*** DATA TO EXAMINE ***
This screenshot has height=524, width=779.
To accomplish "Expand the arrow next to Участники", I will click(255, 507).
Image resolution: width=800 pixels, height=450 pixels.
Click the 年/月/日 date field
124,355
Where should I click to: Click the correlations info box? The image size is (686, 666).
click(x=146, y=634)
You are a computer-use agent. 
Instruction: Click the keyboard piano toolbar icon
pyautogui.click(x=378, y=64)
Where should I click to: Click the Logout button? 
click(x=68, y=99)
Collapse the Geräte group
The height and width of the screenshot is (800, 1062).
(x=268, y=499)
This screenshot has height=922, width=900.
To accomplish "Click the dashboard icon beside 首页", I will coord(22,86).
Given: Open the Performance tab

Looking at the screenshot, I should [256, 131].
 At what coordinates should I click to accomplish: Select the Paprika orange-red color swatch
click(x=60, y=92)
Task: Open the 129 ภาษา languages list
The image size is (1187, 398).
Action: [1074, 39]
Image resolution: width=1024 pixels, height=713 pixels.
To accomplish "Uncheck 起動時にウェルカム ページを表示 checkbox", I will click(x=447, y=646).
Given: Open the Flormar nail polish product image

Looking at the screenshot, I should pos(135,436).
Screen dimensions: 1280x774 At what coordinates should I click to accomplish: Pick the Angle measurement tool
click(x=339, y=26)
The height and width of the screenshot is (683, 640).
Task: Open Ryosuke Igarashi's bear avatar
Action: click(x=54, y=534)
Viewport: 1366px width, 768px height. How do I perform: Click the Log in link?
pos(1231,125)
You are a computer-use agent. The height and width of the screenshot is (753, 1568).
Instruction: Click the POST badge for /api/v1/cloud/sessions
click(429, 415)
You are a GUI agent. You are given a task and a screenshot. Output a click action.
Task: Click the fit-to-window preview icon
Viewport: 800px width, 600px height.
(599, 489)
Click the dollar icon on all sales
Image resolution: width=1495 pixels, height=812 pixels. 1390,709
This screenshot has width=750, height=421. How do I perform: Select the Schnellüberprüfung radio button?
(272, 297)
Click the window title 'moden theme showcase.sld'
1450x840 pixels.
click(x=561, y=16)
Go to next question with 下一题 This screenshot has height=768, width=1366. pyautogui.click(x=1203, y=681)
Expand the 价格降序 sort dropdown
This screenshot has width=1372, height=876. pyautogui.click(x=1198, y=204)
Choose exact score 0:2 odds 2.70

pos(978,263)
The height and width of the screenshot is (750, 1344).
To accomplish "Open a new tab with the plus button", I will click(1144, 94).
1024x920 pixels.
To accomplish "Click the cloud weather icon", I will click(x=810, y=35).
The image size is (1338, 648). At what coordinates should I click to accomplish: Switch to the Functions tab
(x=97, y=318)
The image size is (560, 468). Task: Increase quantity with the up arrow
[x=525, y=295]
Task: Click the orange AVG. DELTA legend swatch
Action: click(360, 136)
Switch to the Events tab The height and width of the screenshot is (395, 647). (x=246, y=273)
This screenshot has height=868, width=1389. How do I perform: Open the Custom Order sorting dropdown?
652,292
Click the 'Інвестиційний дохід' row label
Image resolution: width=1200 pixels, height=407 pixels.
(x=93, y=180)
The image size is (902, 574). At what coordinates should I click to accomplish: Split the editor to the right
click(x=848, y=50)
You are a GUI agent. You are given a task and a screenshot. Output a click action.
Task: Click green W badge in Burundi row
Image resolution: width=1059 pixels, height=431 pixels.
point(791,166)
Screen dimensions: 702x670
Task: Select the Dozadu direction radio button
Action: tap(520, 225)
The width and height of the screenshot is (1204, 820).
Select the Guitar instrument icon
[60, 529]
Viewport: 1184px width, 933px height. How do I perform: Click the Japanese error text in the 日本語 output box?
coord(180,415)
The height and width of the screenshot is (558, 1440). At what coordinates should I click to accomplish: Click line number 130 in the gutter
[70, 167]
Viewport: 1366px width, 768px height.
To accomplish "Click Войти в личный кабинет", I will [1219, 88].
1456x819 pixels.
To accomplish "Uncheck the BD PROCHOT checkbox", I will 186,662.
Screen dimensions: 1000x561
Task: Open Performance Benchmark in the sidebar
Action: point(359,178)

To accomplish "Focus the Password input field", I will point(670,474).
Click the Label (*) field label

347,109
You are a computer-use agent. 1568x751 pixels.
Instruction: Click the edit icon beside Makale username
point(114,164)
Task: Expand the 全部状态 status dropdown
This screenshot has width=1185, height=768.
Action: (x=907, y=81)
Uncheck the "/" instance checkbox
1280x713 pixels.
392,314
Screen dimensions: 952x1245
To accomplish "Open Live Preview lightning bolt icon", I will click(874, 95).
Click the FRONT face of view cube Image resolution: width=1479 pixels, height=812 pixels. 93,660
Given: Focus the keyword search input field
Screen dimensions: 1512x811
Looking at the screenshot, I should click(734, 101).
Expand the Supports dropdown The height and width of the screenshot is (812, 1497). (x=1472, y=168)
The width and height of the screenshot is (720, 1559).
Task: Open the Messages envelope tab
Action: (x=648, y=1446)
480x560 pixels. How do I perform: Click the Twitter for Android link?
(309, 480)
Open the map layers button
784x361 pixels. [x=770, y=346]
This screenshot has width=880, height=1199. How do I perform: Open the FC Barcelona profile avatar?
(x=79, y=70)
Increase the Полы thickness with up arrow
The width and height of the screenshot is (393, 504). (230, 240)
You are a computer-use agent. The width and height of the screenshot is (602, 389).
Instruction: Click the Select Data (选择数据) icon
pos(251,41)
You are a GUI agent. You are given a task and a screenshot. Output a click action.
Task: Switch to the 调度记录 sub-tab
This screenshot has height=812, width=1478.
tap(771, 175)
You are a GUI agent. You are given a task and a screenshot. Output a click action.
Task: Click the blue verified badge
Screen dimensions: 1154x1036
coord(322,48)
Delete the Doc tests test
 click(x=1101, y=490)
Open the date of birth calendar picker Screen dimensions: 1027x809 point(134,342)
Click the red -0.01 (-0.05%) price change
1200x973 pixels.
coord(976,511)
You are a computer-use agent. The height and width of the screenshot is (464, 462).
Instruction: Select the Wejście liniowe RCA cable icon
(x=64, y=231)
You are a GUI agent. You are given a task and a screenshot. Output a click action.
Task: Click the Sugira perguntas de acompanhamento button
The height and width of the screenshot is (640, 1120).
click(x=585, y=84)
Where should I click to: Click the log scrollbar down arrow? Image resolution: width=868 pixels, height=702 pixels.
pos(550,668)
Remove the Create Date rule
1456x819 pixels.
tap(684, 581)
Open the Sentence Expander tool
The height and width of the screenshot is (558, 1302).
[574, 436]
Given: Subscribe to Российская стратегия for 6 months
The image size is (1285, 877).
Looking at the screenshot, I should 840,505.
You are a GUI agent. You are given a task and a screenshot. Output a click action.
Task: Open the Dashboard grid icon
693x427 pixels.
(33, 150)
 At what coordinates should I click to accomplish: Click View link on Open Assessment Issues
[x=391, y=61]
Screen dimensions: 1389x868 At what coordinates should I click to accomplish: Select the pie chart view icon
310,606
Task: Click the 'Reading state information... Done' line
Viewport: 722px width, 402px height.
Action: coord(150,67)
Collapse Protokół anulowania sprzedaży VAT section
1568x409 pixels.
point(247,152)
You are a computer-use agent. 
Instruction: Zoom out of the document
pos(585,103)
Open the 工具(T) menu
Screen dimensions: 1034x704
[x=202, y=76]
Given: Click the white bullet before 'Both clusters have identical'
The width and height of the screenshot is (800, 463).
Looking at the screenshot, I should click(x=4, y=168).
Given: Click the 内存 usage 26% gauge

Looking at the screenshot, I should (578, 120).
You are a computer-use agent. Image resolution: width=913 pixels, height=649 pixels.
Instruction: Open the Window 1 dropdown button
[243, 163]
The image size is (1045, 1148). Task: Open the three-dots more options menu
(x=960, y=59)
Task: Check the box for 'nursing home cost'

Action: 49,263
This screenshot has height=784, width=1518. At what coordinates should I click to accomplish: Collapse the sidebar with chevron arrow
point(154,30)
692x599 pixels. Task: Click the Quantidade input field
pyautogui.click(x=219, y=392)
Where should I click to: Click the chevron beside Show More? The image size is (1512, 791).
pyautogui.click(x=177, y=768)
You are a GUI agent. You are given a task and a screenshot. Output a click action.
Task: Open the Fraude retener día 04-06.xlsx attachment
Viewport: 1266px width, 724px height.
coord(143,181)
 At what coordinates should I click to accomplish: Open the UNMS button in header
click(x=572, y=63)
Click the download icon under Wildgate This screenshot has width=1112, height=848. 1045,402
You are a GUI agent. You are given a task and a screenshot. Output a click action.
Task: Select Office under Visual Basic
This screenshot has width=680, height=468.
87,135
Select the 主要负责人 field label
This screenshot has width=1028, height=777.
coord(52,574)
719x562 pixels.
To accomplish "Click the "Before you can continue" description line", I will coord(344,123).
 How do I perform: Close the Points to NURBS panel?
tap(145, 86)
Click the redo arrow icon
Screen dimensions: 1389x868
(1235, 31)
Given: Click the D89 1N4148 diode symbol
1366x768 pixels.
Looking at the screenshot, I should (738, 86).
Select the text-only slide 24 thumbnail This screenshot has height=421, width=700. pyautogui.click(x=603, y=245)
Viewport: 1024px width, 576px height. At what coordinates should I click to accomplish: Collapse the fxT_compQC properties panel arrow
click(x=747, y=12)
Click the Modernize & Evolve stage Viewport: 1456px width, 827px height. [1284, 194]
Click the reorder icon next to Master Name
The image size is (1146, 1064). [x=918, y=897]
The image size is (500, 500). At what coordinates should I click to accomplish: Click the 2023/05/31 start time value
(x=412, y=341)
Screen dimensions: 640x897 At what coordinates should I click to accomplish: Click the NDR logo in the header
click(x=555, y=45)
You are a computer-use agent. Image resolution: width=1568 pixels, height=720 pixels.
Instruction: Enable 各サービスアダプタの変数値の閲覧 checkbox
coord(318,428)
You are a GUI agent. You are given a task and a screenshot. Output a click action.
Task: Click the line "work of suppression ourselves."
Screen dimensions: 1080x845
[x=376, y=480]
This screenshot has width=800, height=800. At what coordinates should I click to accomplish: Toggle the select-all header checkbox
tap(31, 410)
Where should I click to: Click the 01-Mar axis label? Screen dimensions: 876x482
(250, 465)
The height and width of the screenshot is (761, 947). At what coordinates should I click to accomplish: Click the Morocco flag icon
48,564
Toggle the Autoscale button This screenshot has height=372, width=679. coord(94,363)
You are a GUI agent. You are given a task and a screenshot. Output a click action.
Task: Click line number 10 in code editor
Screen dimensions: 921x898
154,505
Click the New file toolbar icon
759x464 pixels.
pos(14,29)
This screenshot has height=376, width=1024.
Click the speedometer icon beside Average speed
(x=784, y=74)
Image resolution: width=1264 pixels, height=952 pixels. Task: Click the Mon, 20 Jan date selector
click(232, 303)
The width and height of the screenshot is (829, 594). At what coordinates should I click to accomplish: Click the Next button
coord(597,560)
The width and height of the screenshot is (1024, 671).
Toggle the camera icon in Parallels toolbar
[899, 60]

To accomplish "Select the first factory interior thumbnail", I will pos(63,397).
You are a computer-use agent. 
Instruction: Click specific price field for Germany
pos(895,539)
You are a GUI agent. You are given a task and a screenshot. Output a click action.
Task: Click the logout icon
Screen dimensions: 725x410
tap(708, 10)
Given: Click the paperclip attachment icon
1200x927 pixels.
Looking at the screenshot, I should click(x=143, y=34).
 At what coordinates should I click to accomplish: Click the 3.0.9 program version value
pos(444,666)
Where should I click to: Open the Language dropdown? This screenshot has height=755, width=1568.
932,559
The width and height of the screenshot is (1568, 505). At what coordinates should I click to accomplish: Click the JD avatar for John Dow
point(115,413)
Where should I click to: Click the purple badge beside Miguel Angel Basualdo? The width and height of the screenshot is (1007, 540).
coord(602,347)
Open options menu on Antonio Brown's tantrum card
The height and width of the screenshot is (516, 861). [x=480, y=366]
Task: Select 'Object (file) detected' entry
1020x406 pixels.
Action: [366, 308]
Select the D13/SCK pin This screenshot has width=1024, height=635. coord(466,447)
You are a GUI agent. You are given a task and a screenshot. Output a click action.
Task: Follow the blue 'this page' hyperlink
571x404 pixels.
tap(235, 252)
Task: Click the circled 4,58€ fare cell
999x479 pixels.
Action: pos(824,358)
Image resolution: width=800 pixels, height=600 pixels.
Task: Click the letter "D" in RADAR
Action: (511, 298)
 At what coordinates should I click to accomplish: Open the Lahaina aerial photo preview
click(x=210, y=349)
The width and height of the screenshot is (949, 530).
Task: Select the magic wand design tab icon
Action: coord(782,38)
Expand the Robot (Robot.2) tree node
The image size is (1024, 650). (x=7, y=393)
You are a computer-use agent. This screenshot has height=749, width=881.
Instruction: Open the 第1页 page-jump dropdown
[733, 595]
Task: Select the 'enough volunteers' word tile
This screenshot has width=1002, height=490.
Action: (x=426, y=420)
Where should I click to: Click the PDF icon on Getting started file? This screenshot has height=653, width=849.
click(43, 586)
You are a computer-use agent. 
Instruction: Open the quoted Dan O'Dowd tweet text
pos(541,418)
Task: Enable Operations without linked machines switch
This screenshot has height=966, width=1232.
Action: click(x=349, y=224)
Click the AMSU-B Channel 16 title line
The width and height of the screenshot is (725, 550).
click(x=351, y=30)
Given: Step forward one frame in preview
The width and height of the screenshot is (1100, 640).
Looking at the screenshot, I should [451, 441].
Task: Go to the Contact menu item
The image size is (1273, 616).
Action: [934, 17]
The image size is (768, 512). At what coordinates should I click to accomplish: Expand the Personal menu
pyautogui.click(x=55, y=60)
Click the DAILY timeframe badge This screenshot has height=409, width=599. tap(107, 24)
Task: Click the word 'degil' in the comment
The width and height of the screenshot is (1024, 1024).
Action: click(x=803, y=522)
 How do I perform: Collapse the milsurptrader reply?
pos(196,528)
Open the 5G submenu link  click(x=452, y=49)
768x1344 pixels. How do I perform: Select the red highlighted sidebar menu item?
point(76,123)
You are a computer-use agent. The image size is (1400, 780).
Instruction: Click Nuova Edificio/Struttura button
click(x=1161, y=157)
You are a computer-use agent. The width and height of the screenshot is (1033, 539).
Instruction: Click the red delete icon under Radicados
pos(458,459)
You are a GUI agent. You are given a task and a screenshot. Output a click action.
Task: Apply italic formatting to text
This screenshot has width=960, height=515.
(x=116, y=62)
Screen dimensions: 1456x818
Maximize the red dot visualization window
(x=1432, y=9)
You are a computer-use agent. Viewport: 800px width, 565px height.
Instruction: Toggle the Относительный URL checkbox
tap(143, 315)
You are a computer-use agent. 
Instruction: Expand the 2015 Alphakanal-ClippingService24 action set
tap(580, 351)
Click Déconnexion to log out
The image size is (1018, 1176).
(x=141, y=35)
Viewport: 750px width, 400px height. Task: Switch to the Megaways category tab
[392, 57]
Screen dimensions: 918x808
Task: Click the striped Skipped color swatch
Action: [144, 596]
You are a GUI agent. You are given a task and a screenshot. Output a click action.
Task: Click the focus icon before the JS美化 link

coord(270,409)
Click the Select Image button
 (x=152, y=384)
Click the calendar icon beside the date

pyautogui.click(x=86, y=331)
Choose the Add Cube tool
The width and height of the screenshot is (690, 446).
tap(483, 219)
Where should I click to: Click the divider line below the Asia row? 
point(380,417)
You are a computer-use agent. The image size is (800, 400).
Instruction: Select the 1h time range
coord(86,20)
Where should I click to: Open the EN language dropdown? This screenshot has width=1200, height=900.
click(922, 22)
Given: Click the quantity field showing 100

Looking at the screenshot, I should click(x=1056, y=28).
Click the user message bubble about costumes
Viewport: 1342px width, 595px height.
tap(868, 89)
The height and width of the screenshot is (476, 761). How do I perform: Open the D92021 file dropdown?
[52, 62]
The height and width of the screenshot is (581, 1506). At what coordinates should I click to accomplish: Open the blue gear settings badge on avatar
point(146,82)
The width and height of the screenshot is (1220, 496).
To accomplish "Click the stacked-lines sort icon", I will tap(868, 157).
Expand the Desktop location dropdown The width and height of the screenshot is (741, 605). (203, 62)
***
▶ ACTIVITY
Produce only the lines from the line containing "Given: Click the paperclip attachment icon" through the line containing "Given: Step forward one frame in preview", inclusive of both, exactly as they stand in the entries above.

▶ SOLUTION TO THE PROBLEM
Given: Click the paperclip attachment icon
1200x927 pixels.
Looking at the screenshot, I should click(x=143, y=34).
 At what coordinates should I click to accomplish: Click the 3.0.9 program version value
pos(444,666)
Where should I click to: Open the Language dropdown? This screenshot has height=755, width=1568.
932,559
The width and height of the screenshot is (1568, 505). At what coordinates should I click to accomplish: Click the JD avatar for John Dow
point(115,413)
Where should I click to: Click the purple badge beside Miguel Angel Basualdo? The width and height of the screenshot is (1007, 540).
coord(602,347)
Open options menu on Antonio Brown's tantrum card
The height and width of the screenshot is (516, 861). [x=480, y=366]
Task: Select 'Object (file) detected' entry
1020x406 pixels.
Action: [366, 308]
Select the D13/SCK pin This screenshot has width=1024, height=635. coord(466,447)
You are a GUI agent. You are given a task and a screenshot. Output a click action.
Task: Follow the blue 'this page' hyperlink
571x404 pixels.
tap(235, 252)
Task: Click the circled 4,58€ fare cell
999x479 pixels.
Action: pos(824,358)
Image resolution: width=800 pixels, height=600 pixels.
Task: Click the letter "D" in RADAR
Action: (511, 298)
 At what coordinates should I click to accomplish: Open the Lahaina aerial photo preview
click(x=210, y=349)
The width and height of the screenshot is (949, 530).
Task: Select the magic wand design tab icon
Action: coord(782,38)
Expand the Robot (Robot.2) tree node
The image size is (1024, 650). (x=7, y=393)
You are a computer-use agent. This screenshot has height=749, width=881.
Instruction: Open the 第1页 page-jump dropdown
[733, 595]
Task: Select the 'enough volunteers' word tile
This screenshot has width=1002, height=490.
Action: (x=426, y=420)
Where should I click to: Click the PDF icon on Getting started file? This screenshot has height=653, width=849.
click(43, 586)
You are a computer-use agent. 
Instruction: Open the quoted Dan O'Dowd tweet text
pos(541,418)
Task: Enable Operations without linked machines switch
This screenshot has height=966, width=1232.
Action: click(x=349, y=224)
Click the AMSU-B Channel 16 title line
The width and height of the screenshot is (725, 550).
click(x=351, y=30)
Given: Step forward one frame in preview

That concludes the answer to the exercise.